■ **PROBLEM A**
Reproduce the passage of the methods text on dental health among older adults in Mbita, Kenya, starting with "Perceived general health was measured" and going on through "using self-recorded questionnaires.".
■ **PROBLEM B**
Extend the methods text on dental health among older adults in Mbita, Kenya, beyond its final sentence.

■ **EXTRACT**
# # #
Design and participants
The Institute of Tropical Medicine at Nagasaki University established the Health and Demographic Surveillance System (HDSS) in 2006 in Mbita Constituency, Homa Bay County in Kenya, which is located approximately 300 km west of Nairobi, Kenya. The HDSS program recruited 11,182 households and 55,929 inhabitants on July 1, 2011. From the list of names of recruited individuals in the HDSS, 150 individuals aged 65 years and over were randomly selected from four sub-locations in Mbita Constituency. The sampling rate of this study was 35% (150/434). The home visit study was conducted from 2014 to 2016 in the following sub-locations: Mbita center and south sub-location in 2014, east sub-location in 2015, and middle-south sub-location in 2016. Before commencing the home visit study, community health workers engaged in the HDSS program, visited the participants’ houses, and explained the purpose of the research, and made an appointment for the home visit. Informed consent was obtained at the time of the home visit by the authors after the purpose of the study was comprehensively explained to the participants.
A total of 131 participants provided informed consent, received a dental examination, and completed a questionnaire (collecting rate is 87.3%). One of the authors, a dentist (H.F.), examined the dental status of the participants by assessing the participants’ teeth using a disposable dental mirror and a portable light. The examination was performed outside the homes with the participants seated on an ordinary chair under direct sunlight. Dental status was assessed using the World Health Organization standards. The number of teeth present was counted, including the number of sound teeth, decayed teeth, and roots of the teeth. The present teeth ranged from 0 to 32. Functional tooth units (FTUs) are points derived from adding the number of pairs of molar and premolar. One pair of molars and one pair of premolars are equivalent to 2 points and 1 point, respectively, based on FTUs. FTUs range from 0 to 12 points per participant. If retained dental roots of the molars and/or premolars were observed, they were not counted as a pair.
Perceived general health was measured by answering “good,” “average,” and “bad” to the question “How is your general health?” Perceived general health was divided into the following two categories: “good/average” and “poor.” Data on subjective masticatory ability and periodontal symptoms “gum bleeding” and “tooth mobility” were also collected using self-recorded questionnaires.
# # #
■ **EXCERPTED RECORDS**
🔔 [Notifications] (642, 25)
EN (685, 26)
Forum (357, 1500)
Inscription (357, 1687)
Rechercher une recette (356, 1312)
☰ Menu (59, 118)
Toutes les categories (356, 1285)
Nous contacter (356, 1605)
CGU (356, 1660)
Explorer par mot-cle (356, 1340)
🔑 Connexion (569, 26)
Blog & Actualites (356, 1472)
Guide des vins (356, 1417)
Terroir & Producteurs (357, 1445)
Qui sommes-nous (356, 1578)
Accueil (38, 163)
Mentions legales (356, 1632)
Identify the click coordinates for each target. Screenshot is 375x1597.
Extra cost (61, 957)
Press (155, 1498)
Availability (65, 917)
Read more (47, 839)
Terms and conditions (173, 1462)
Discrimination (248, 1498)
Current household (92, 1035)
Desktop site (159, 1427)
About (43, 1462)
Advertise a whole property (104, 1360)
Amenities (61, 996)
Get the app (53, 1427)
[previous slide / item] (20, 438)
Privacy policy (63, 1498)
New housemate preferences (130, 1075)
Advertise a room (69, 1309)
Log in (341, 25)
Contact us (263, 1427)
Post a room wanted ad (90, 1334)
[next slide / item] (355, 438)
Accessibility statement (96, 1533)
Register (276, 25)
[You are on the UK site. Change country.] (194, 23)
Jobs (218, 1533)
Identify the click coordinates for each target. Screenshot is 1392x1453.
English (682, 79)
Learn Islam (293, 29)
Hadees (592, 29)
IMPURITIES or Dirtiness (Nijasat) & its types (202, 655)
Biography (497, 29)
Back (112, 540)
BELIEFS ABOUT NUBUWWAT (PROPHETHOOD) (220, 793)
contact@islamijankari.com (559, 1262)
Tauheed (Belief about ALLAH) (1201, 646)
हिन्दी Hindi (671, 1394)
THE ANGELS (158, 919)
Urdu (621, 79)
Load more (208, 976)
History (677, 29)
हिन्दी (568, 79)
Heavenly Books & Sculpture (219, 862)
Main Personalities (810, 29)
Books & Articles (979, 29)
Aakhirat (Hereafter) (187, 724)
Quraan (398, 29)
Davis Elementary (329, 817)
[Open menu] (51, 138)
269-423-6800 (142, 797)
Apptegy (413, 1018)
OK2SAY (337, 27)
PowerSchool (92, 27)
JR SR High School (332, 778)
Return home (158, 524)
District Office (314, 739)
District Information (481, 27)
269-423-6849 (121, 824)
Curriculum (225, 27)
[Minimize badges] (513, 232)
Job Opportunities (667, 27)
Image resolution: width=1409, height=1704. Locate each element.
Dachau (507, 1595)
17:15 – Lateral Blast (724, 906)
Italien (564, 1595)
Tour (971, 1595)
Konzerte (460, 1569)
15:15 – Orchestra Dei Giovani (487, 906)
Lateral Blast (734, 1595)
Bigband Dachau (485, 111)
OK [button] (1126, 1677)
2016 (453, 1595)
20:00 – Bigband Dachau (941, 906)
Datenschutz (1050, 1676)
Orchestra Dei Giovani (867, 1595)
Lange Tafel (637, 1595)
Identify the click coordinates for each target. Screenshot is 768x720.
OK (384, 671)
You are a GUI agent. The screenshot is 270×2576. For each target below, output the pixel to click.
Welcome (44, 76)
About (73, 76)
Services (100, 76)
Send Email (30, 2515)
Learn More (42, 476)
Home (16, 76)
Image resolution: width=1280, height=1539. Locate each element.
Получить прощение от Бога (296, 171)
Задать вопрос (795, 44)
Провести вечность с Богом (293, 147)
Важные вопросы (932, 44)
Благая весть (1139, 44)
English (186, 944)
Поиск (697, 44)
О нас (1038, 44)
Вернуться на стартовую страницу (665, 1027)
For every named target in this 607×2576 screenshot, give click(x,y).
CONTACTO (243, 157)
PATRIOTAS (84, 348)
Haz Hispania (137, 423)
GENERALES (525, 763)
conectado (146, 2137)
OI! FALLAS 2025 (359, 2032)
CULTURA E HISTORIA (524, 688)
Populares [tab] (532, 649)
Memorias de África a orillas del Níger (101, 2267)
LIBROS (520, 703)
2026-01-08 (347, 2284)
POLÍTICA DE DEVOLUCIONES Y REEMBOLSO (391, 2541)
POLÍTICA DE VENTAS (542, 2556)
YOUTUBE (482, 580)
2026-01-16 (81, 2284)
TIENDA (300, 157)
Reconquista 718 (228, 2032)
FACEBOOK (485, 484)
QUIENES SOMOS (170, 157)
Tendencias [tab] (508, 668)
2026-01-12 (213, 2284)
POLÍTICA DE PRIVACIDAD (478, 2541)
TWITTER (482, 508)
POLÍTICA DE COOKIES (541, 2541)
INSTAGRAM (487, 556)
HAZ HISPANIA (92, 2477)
# # #
■ **ANSWER AREA A**
Perceived general health was measured by answering “good,” “average,” and “bad” to the question “How is your general health?” Perceived general health was divided into the following two categories: “good/average” and “poor.” Data on subjective masticatory ability and periodontal symptoms “gum bleeding” and “tooth mobility” were also collected using self-recorded questionnaires.

■ **ANSWER AREA B**
Any participant having severe tooth pain and oral lesions were treated by prescribing medication and referring the participant to the nearest dental facilities by one of the authors, a Kenyan dentist (E.W.). None of the participants experienced severe tooth pain requiring medication or referral. A visual oral examination was performed without periodontal probing. Therefore, measuring the periodontal pocket depth was not possible. Traditional extraction of lower anterior incisor and canine teeth (33 to 43), which is common in the elderly population, was verbally confirmed by the participants.
Data analysis
A difference in percentages was tested using the chi-squared test and Fisher’s exact test. The mean number of teeth present was not a normal distribution. Therefore, the difference in the number of teeth present and FTU points based on the participants’ characteristics and perceived general health was verified using the Mann-Whitney U test and the Kruskal-Wallis test. The odds ratio of good general health based on the participants’ masticatory satisfaction was calculated by logistic analysis. All statistical analyses were performed using the IBM SPSS version 20.0. The level of significance was set at 5%.
Ethics approval
This study was conducted in full accordance with the World Medical Association Declaration of Helsinki. The study was approved by the ethics and research committee of the Kenyatta National Hospital/University of Nairobi (P328) on August 7, 2013.